There seems to be 35 null values in the review. We will be dropping these values:

In [31]:
data.dropna(inplace=True)

In [32]:
data.isna().sum()

label     0
review    0
dtype: int64

#### 3.2 Check for empty strings:

In [33]:
blank_indexes = []


# (index, labels, and reviews)
for ind, lbl, rev in data.itertuples():
    if rev.isspace():
        blank_indexes.append(ind)

In [34]:
print(f"There seems to have empty (only white-spaces) reviews too in our dataset.\n"
      f"There are in total: {len(blank_indexes)} empty reviews.")
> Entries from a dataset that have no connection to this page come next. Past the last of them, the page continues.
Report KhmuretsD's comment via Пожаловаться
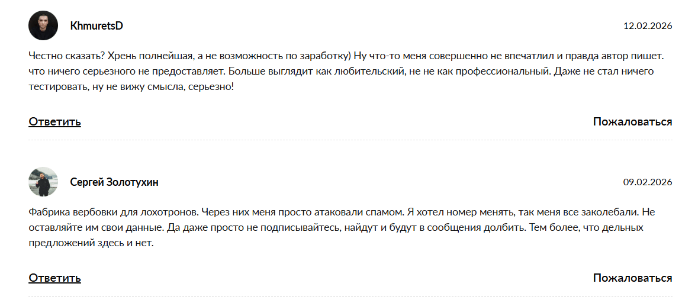Viewport: 682px width, 306px height. (x=632, y=122)
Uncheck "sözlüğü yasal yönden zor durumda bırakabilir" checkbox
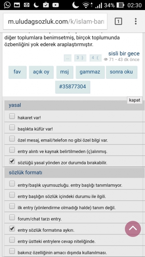 (x=12, y=161)
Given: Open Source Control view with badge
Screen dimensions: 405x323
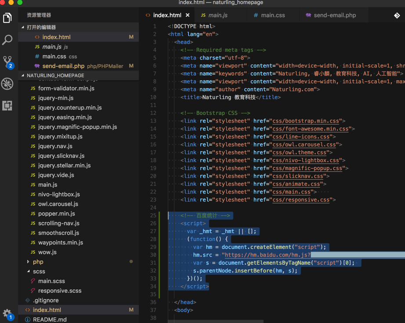Looking at the screenshot, I should click(x=7, y=61).
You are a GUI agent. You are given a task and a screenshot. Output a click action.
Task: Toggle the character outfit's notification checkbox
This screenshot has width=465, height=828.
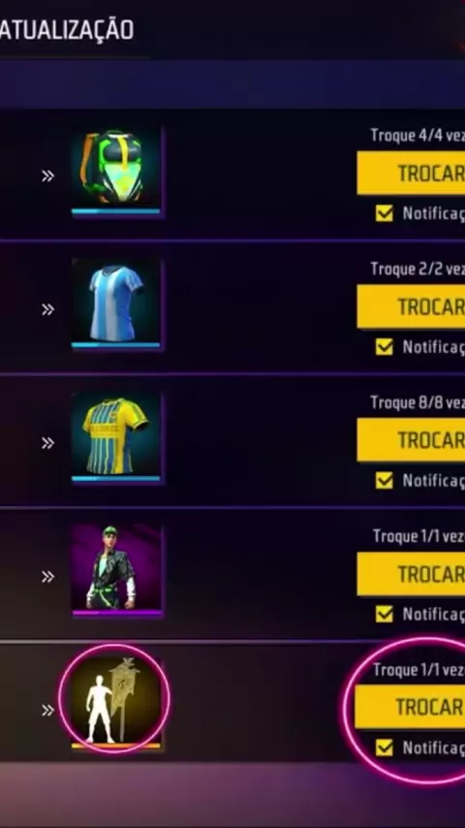pos(385,614)
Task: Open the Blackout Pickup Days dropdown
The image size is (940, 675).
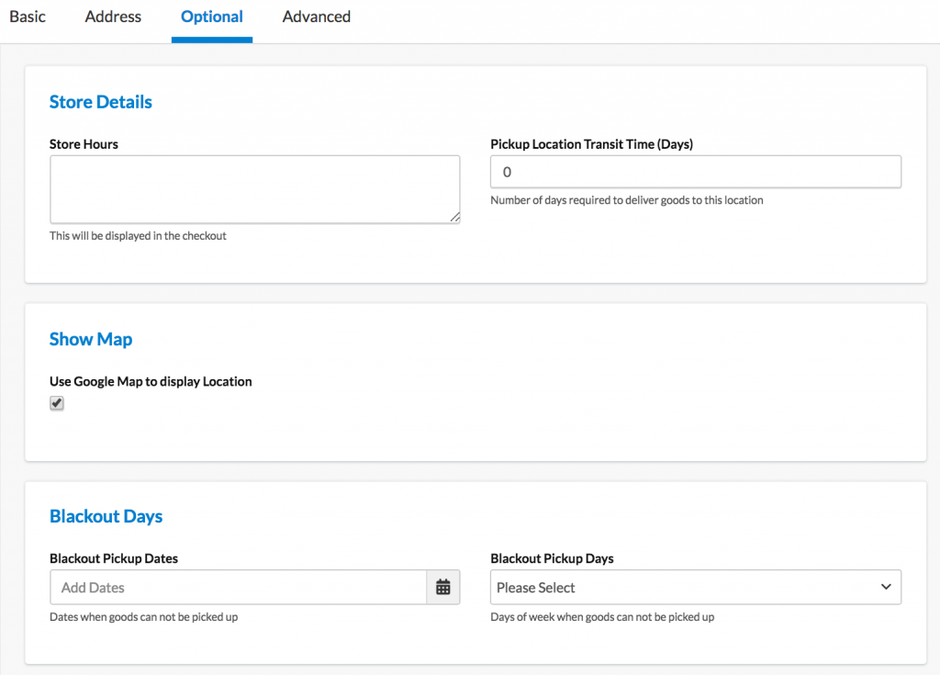Action: [695, 587]
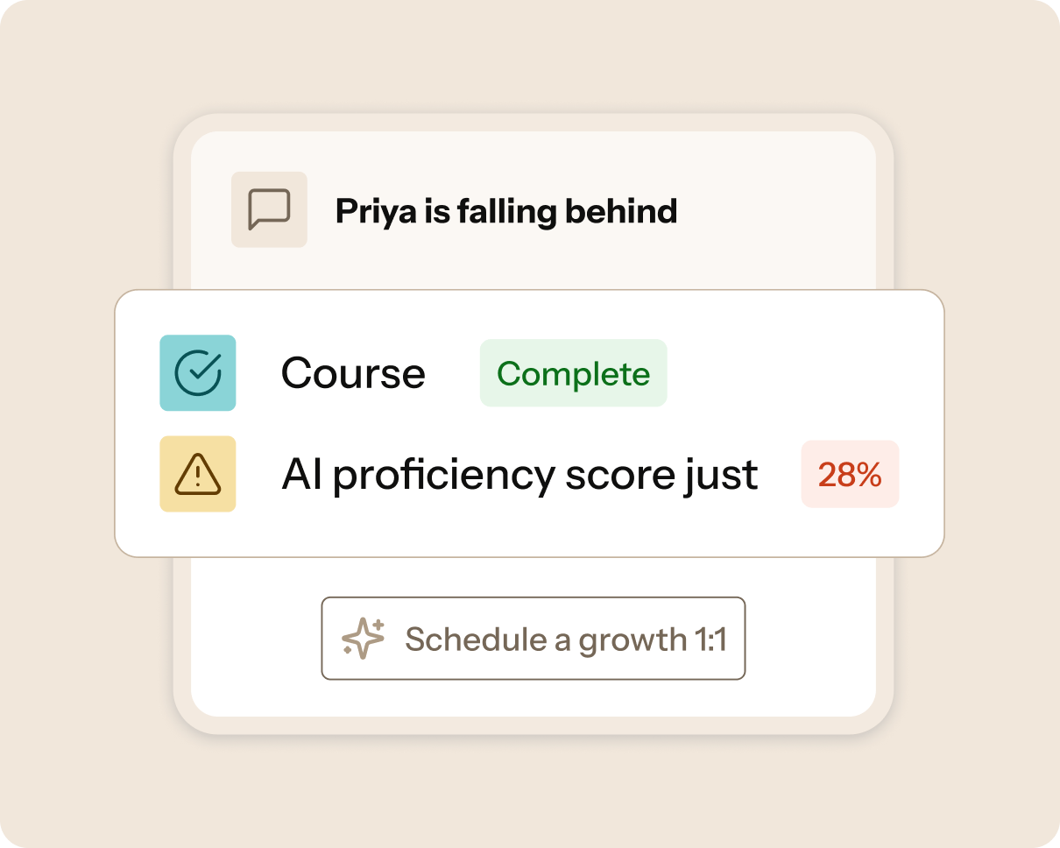Viewport: 1060px width, 848px height.
Task: Open the 'Priya is falling behind' heading
Action: coord(506,212)
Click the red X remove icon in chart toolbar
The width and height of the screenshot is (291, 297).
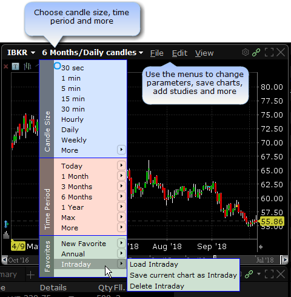click(6, 66)
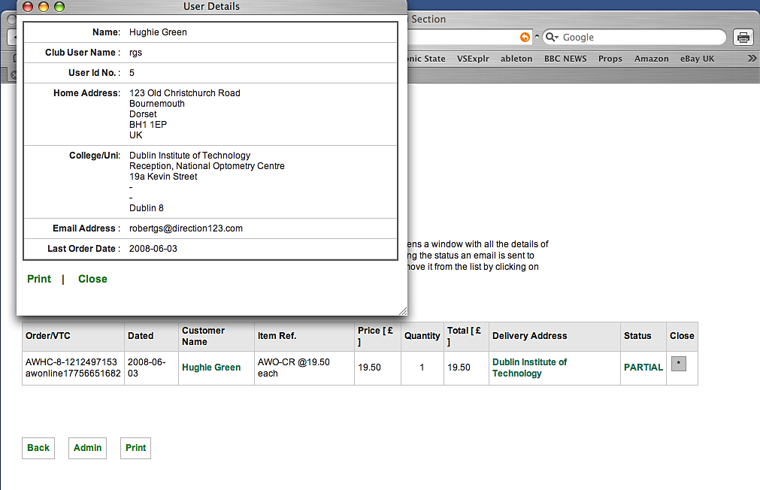Minimize the User Details popup window
This screenshot has width=760, height=490.
[44, 7]
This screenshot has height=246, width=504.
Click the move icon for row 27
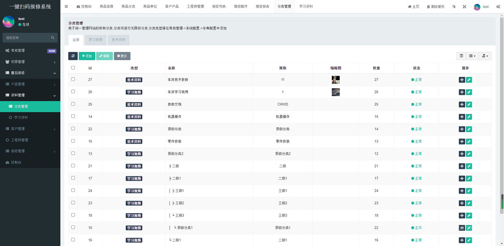coord(462,80)
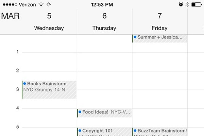This screenshot has width=204, height=136.
Task: Tap the alarm clock status icon
Action: tap(181, 4)
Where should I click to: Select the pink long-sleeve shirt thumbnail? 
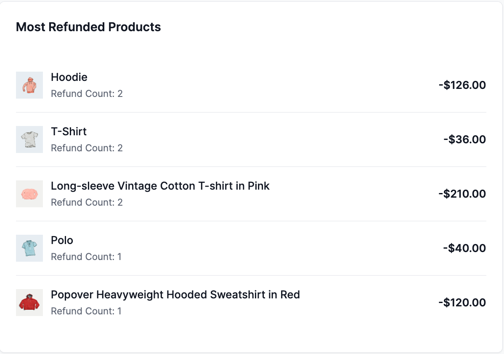pyautogui.click(x=29, y=194)

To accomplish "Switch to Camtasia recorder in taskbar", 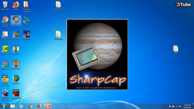I will click(48, 106).
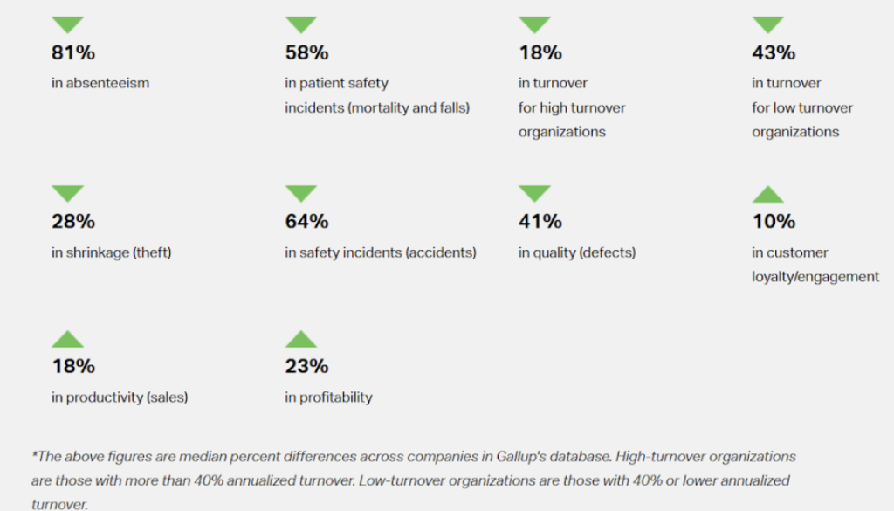
Task: Click the down arrow above 81% absenteeism
Action: pos(68,24)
There seems to have empty (only white-spaces) reviews too in our dataset.
There are in total: 27 empty reviews.


In [35]:
blank_indexes

[57,
 71,
 147,
 151,
 283,
 307,
 313,
 323,
 343,
 351,
 427,
 501,
 633,
 675,
 815,
 851,
 977,
 1079,
 1299,
 1455,
 1493,
 1525,
 1531,
 1763,
 1851,
 1905,
 1993]

##### Dropping the empty reviews:

In [36]:
data.drop(blank_indexes, inplace=True)

In [37]:
data.shape

(1938, 2)

We started with 2000 rows, but after dropping missing data and empty data, we are not left with 1938 rows.

## 4. Encoding and Splitting the data into training and testing data:

In [41]:
data.head(2)

Unnamed: 0,label,review
0,neg,how do films like mouse hunt get into theatres...
1,neg,some talented actresses are blessed with a dem...


In [42]:
X = data.iloc[:, 1].values
y = data.iloc[:, 0].values

#### 4.1 Encoding the target values into binary using LabelEncoder:

In [47]:
encoder = LabelEncoder()
encoder

In [48]:
y = encoder.fit_transform(y)

#### 4.2 Splitting the data into training and testing data:

In [50]:
X_train, X_test, y_train, y_test = train_test_split(X, y, test_size=0.3, random_state=42)

#### 4.3 Build a Pipeline:

##### Logistic Regression:

In [54]:
pipe_one = Pipeline([('tf_idf_vect', TfidfVectorizer()),
                    ('log_reg', LogisticRegression())])

pipe_one.fit(X_train, y_train)

In [59]:
pred = pipe_one.predict(X_test)

In [61]:
print(f"Confusion Matrix:\n{metrics.confusion_matrix(y_test, pred)}")

Confusion Matrix:
[[233  49]
 [ 51 249]]


In [63]:
print(f"Training: {pipe_one.score(X_train, y_train) * 100:.2f}%")
print(f"Testing: {pipe_one.score(X_test, y_test) * 100:.2f}%")

Training: 96.46%
Testing: 82.82%


It seems the model is **Overfitting** here.

##### SVC:

In [64]:
pipe_two = Pipeline([('tf_idf_vect', TfidfVectorizer()),
                    ('svc', LinearSVC())])


pipe_two.fit(X_train, y_train)

In [65]:
pred = pipe_two.predict(X_test)

In [66]:
print(f"Confusion Matrix:\n{metrics.confusion_matrix(y_test, pred)}")

Confusion Matrix:
[[235  47]
 [ 41 259]]


In [67]:
print(f"Training: {pipe_two.score(X_train, y_train) * 100:.2f}%")
print(f"Testing: {pipe_two.score(X_test, y_test) * 100:.2f}%")

Training: 100.00%
Testing: 84.88%


Compared to Logistic Regression, Linear SVC seems to be even more overfitting.